Americans and Pakistan, post-Bin Laden

Published: May 17, 2011
The writer is the programme associate for South Asia at the Woodrow Wilson International Center for Scholars in Washington, DC

The writer is the programme associate for South Asia at the Woodrow Wilson International Center for Scholars in Washington, DC

Once again, Washington is in a tizzy about Pakistan.

US officials have long had nightmares about loose nukes and radical Islamist coups. For nearly a decade, they have shouted themselves hoarse about militant sanctuaries in the tribal areas. Several months ago they were infuriated by the arrest of a CIA contractor. And now, they are smarting over l’affaire Abbottabad.

Still, they are resolute. Even with many around town calling for aid cut-offs, the Obama administration is feverishly attempting to salvage a relationship that is haemorrhaging mistrust (witness its endorsement of John Kerry’s latest fence-mending trip to Pakistan). We must get it right in Pakistan, Washington declares, because this, is the one nation where we cannot afford to fail. Abandonment is not an option.

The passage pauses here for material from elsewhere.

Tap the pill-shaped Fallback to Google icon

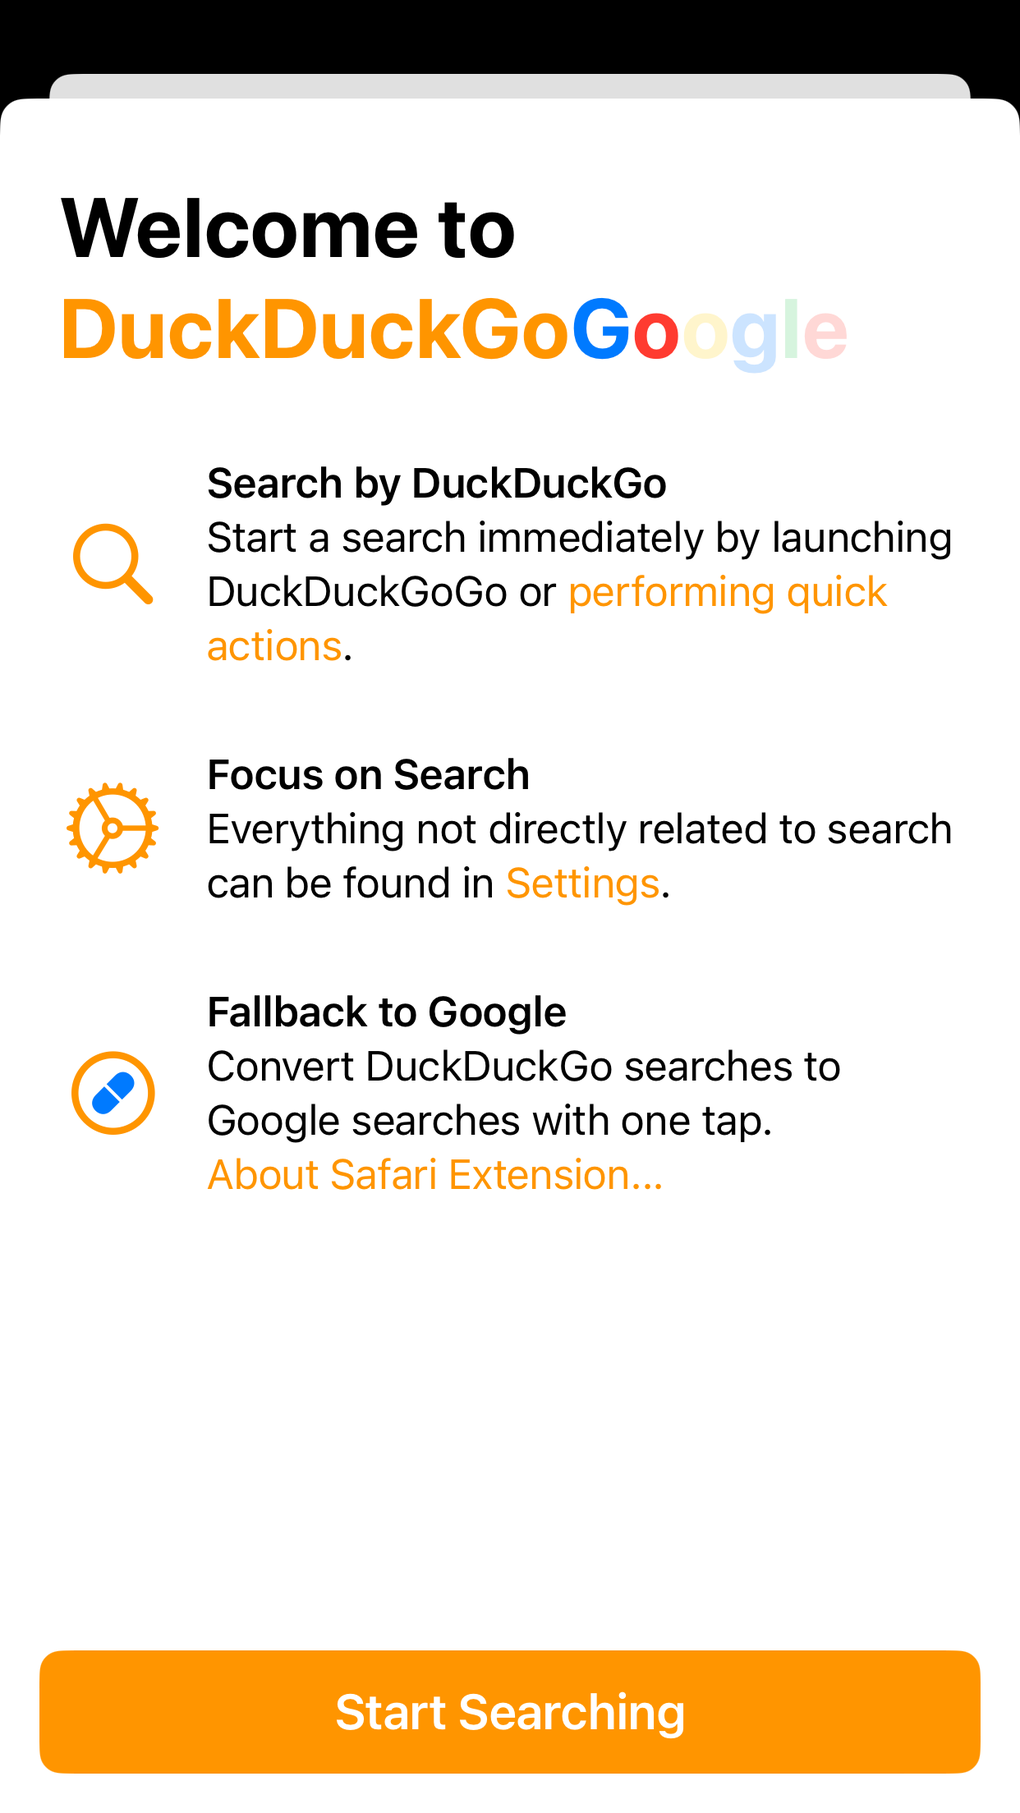[112, 1092]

Alas, across much of America, such words fall on deaf ears. Outside the Beltway, Pakistan inspires little more than ignorance or hostility, if not outright indifference. And with the 2012 congressional and presidential elections looming, the views of the American masses will be instrumental in helping determine the fate of one of the world’s most tortured relationships.

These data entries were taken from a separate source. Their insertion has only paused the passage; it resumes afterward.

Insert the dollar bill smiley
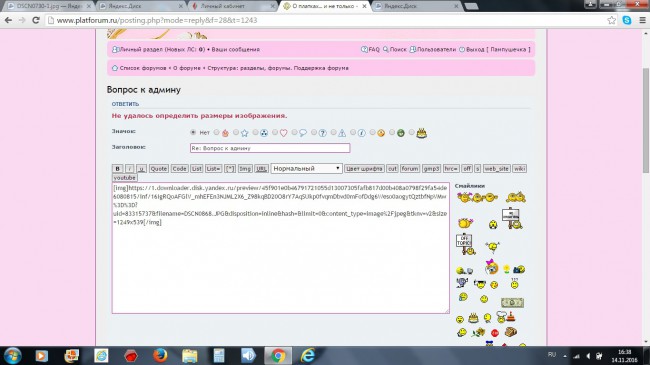The height and width of the screenshot is (365, 650). (512, 302)
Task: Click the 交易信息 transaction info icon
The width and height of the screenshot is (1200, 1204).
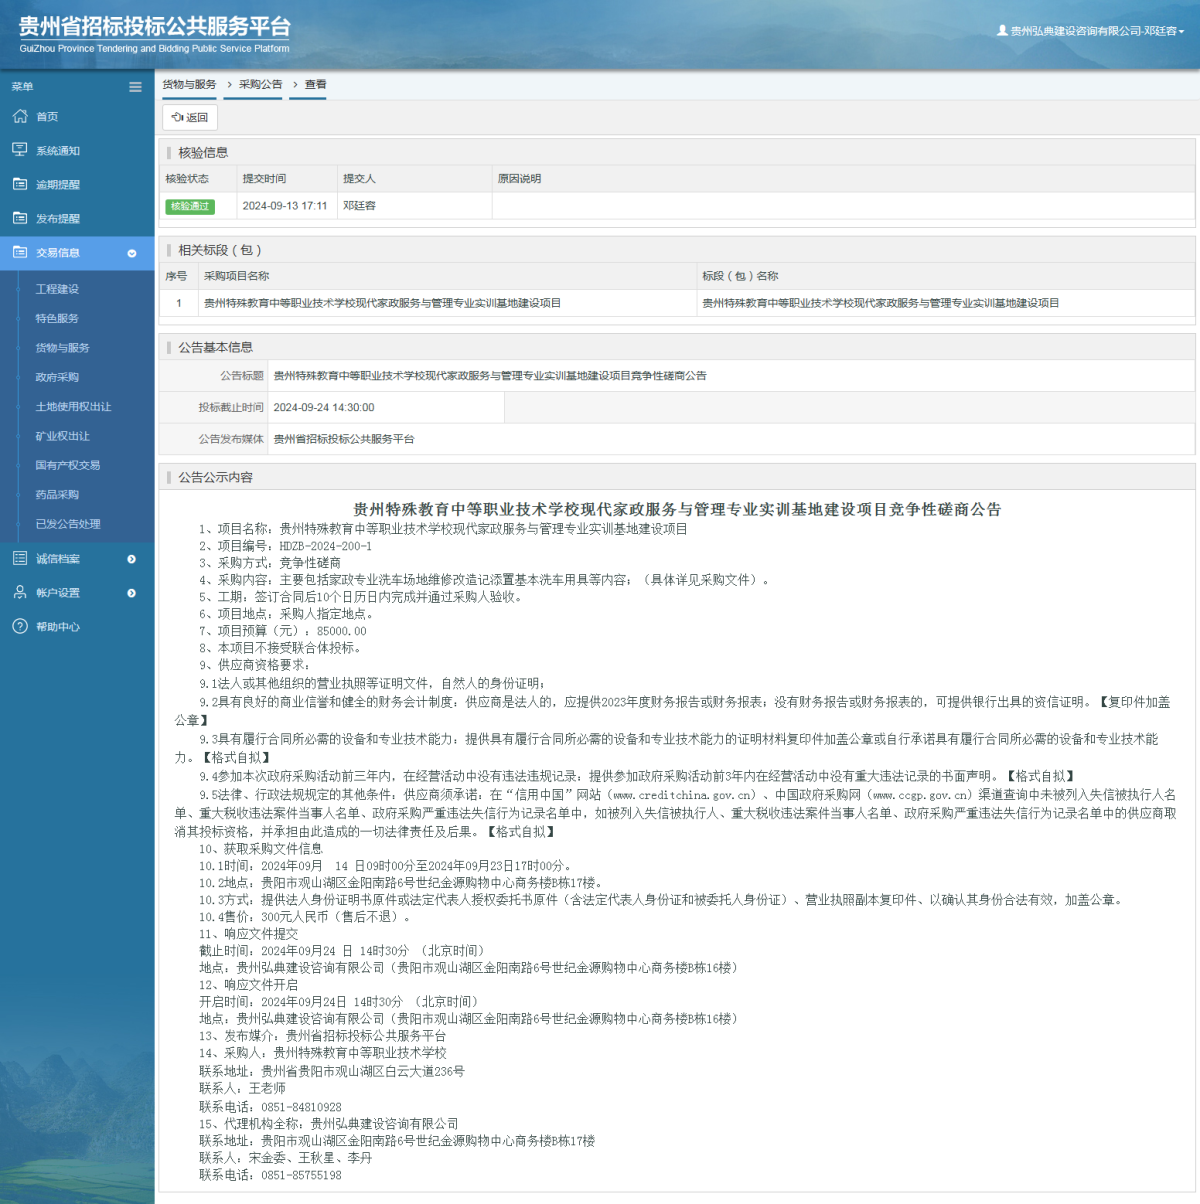Action: 20,253
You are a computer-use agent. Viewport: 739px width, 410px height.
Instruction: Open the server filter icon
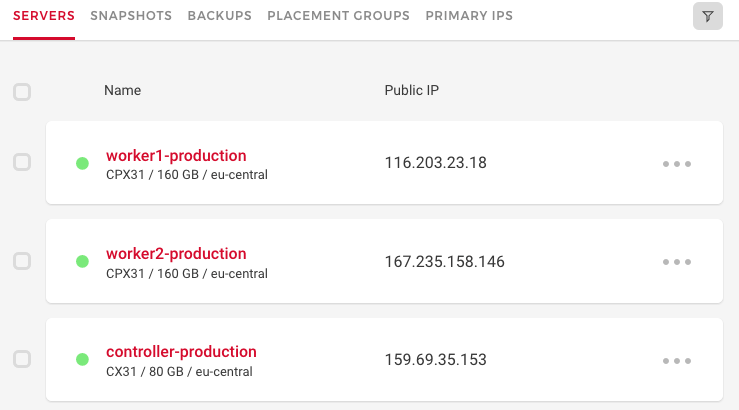[707, 16]
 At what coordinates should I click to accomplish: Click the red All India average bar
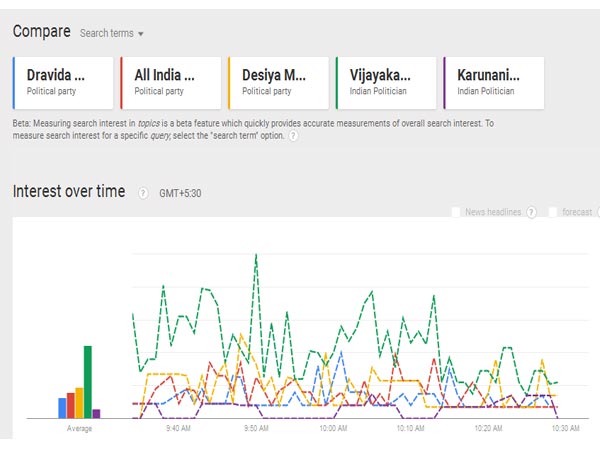(x=71, y=405)
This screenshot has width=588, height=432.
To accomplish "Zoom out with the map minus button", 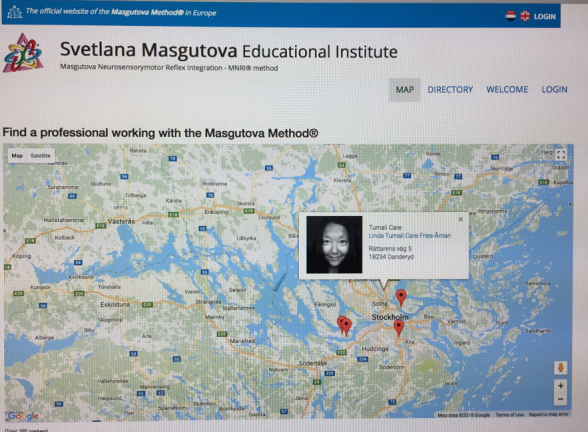I will click(561, 399).
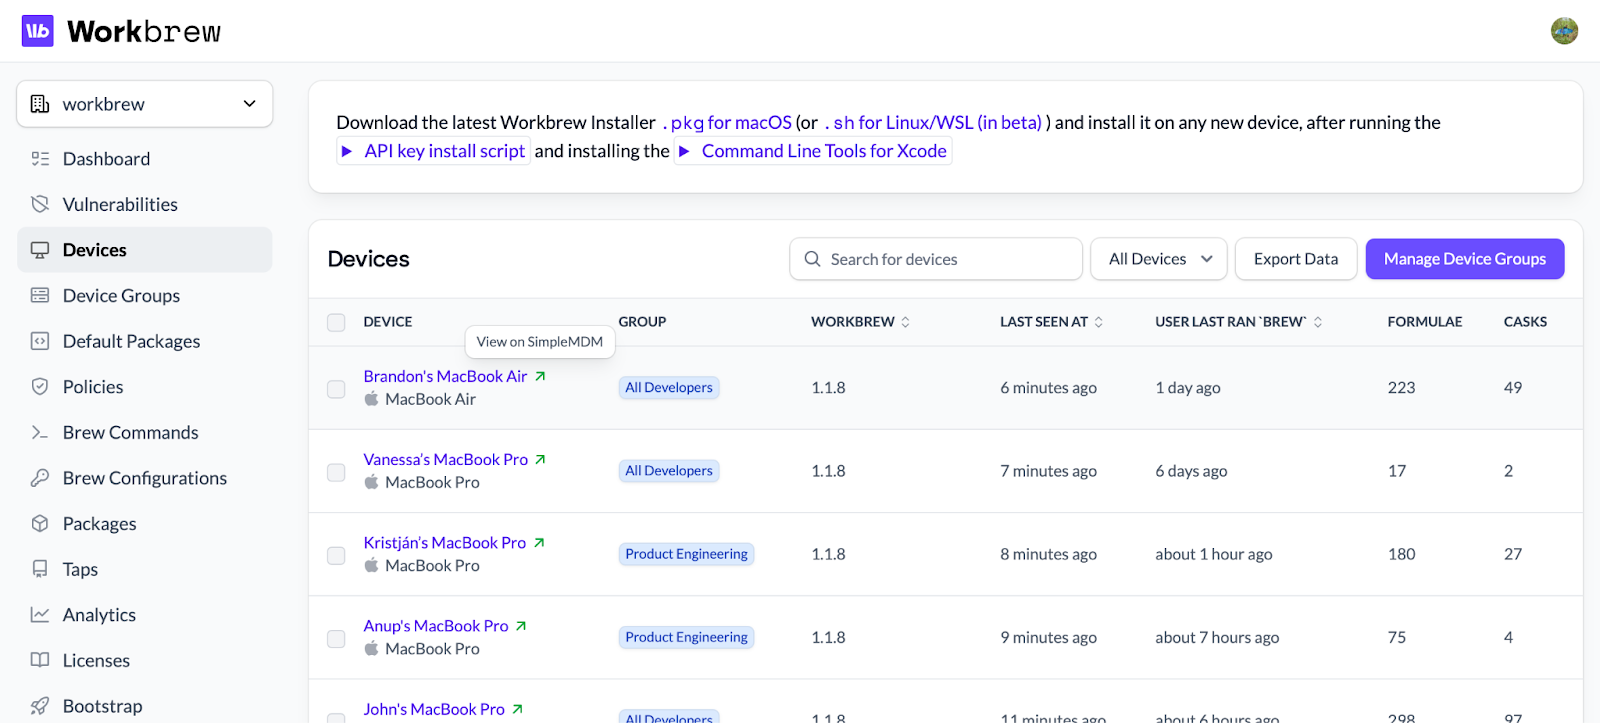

Most Americans do not follow foreign affairs — a consequence of geography and the fact that our nation has largely been spared from acts of international terrorism or war on its soil, 9/11 and Pearl Harbour notwithstanding. While media attention after Bin Laden’s death is fixated on reactions of New Yorkers and Washingtonians, it is the Muslim World that has been most traumatised by al Qaeda violence in the post-9/11 era.

So, while Washington may brand Pakistan as the world’s most dangerous nation, relatively few Americans actually know much about it.

To the extent that Americans are aware of Pakistan, it is through a highly reductive lens of insecurity and terrorism —which invites hostility. Such sentiment is not limited to the hoi polloi; recall Congressman Howard Berman — of Kerry-Lugar-Berman fame — speaking of sending billions of aid dollars down a “rat hole”. Earlier this year, a Gallup survey found that only 18 per cent of Americans have positive views of Pakistan — a new low. In fact, only once, over the last 11 years, has the figure surpassed 30 per cent. No wonder so many Americans believe Pakistan sheltered Osama bin Laden; attributing his presence there to mere state incompetence would be too kind.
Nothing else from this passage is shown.